I just learned that:

Acids get stronger with:

  1. Increasing electronegativity of atom bonded to $\ce{H}$.
  2. Size of atom bearing negative charge.
  3. Hybridization of negative charge (more s character, $\ce{e-}$ closer to nucleus, more acidic).
  4. Resonance stabilization (like size, greater distribution of electrons).

So basically, the more concentrated the negative charge (think $\ce{F-}$, $-1$ and very small), the tighter it's going to "hold on" to the proton. With resonance and large negative groups, the charge is less concentrated, so it's not going to "hold on" to the proton as well.

However, electronegativity is the tendency for an atom to "hog" electrons.

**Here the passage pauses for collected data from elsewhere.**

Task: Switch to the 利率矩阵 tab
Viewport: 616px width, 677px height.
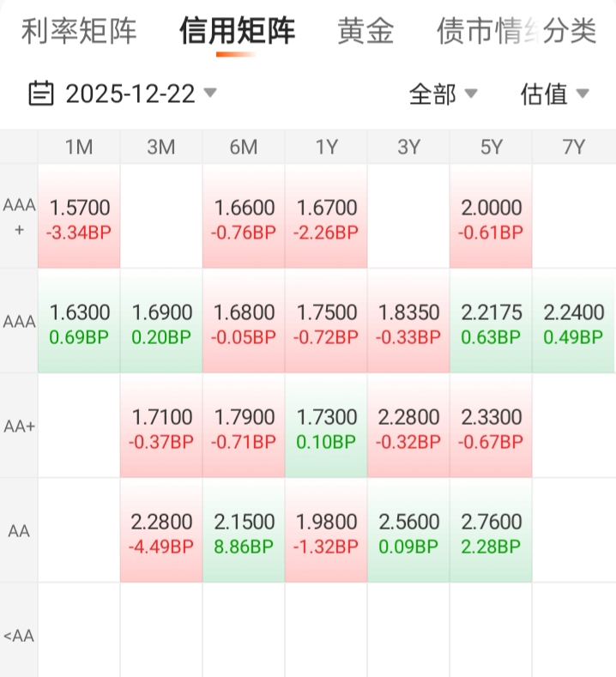Action: [x=79, y=32]
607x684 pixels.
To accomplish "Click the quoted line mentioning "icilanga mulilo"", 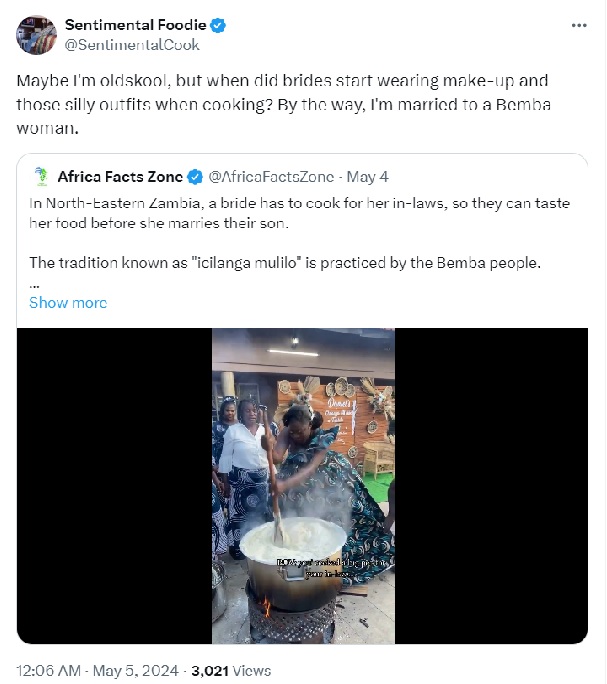I will tap(284, 263).
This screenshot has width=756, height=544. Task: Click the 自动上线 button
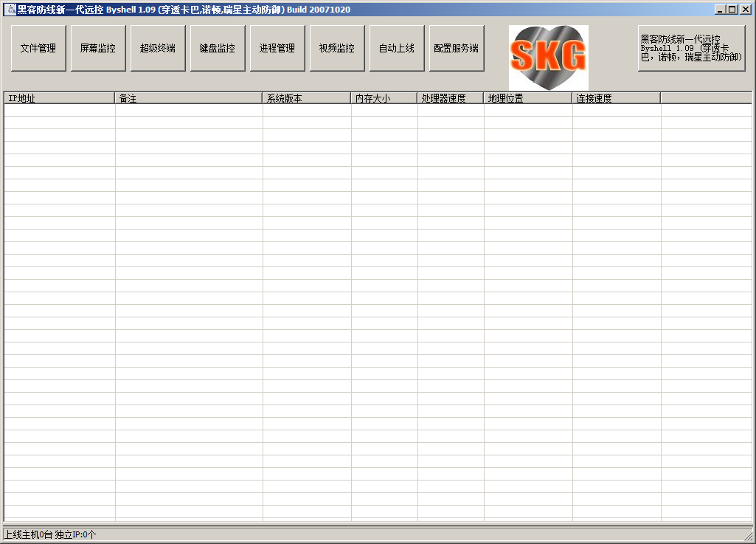pos(397,49)
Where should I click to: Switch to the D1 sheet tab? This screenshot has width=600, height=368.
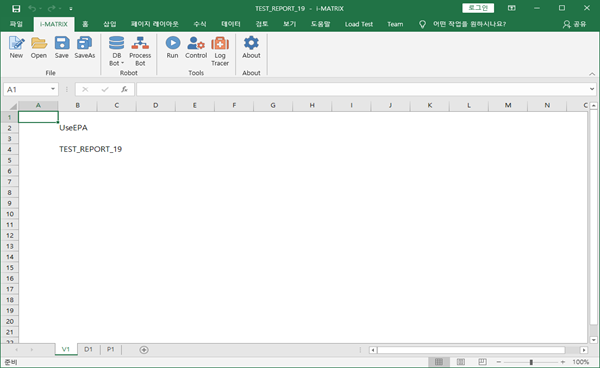coord(88,349)
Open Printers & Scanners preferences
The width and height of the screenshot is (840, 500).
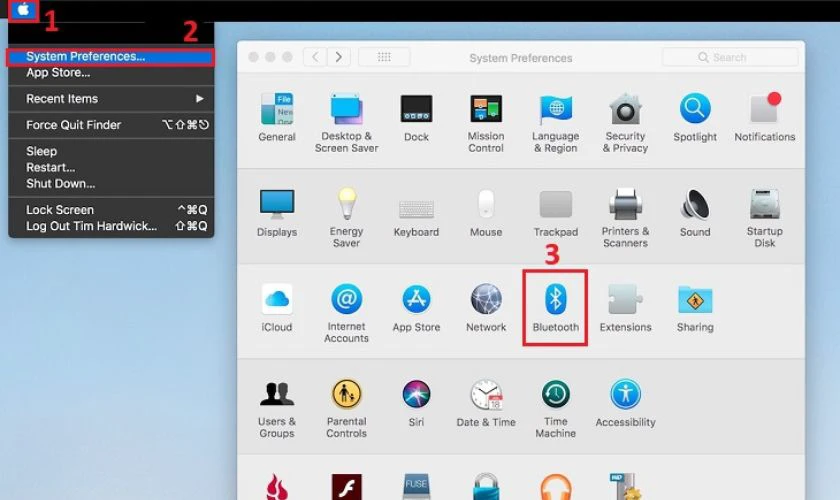coord(625,218)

Therefore, the more electronegative, the more electrons there are in a similarly sized space.

More concentrated electrons = more stable base = weaker acid.

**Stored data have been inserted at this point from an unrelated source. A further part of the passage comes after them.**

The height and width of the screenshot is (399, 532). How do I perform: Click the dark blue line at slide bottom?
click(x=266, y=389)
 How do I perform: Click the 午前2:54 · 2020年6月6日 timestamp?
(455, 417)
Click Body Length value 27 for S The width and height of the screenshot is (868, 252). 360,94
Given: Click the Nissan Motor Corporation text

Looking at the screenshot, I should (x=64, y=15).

But electronegativity = more concentrated electrons (even though size trumps it).
And electronegativity = stronger acid.

Feel free to edit if you see what I'm trying to say but can say it better!

  • $\begingroup$ You're overlooking the decisive step: An acid is the stronger, the more energy it gains by becoming an anion. With that, you can rationalise. Chemistry is 95% pure logic. $\endgroup$
    – Karl
    Commented Sep 14, 2015 at 22:48
  • 2
    $\begingroup$ Hey, more stable base means stronger acid! $\endgroup$
    – Mithoron
    Commented Sep 14, 2015 at 23:46
  • $\begingroup$ Well, $\ce{HF}$ is a weak acid ... $\endgroup$
    – ParaH2
    Commented Sep 5, 2017 at 21:09

2 Answers 2


The main point about strong acids is ‘how stable is the conjugate base?’

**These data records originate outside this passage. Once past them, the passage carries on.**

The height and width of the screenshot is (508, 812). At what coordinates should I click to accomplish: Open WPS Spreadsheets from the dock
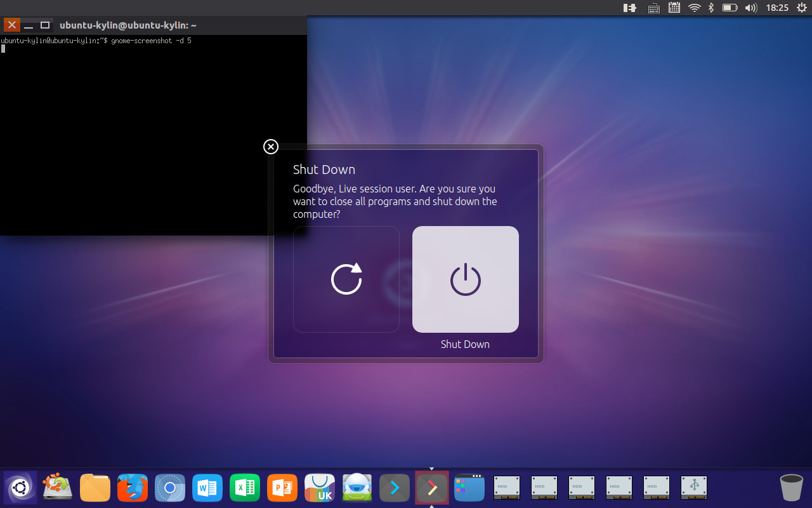click(245, 488)
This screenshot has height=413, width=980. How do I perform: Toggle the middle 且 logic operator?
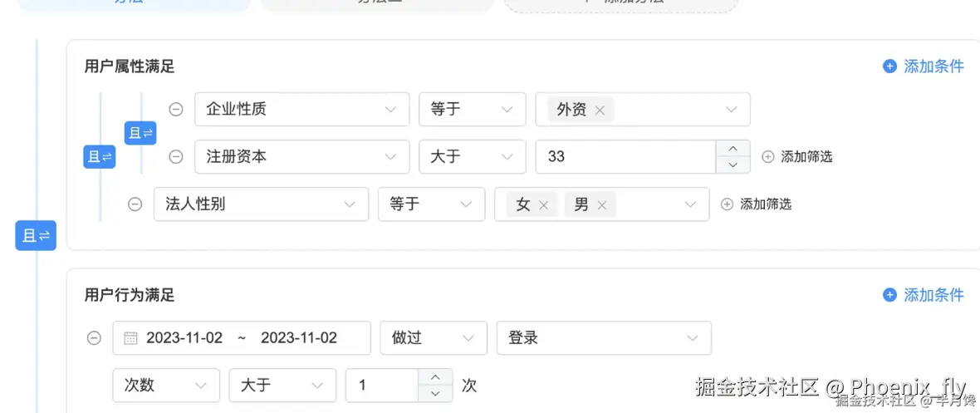[99, 156]
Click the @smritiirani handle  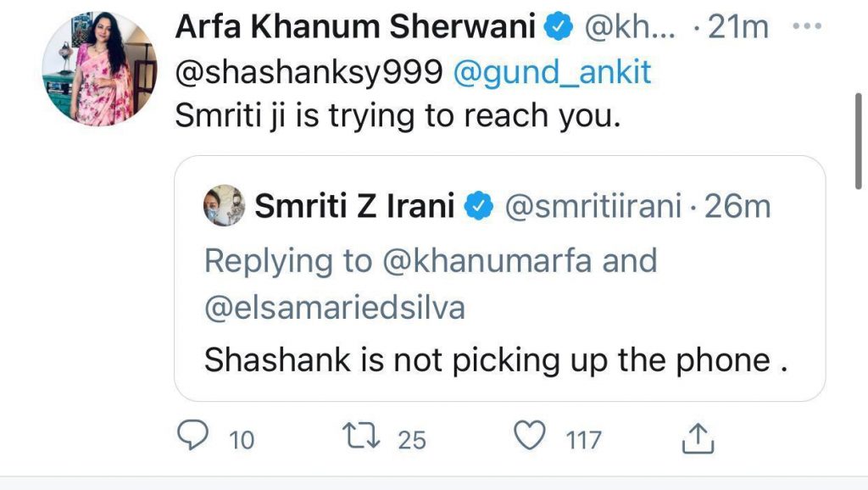[x=594, y=206]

The better stabilised the negative charge on a conjugate base of a neutral acid is, the happier the species will be to loose a proton and thus the more acidic the proton is. All of the points you noted just emphasise that.

Therefore, the only wrong assumption you are making is:

more stable base = weaker acid.

The correct way is:

more stable base = stronger acid.


Increasing EN means less acidic. Refer to the $\mathrm{p}K_\mathrm{a}$ values below.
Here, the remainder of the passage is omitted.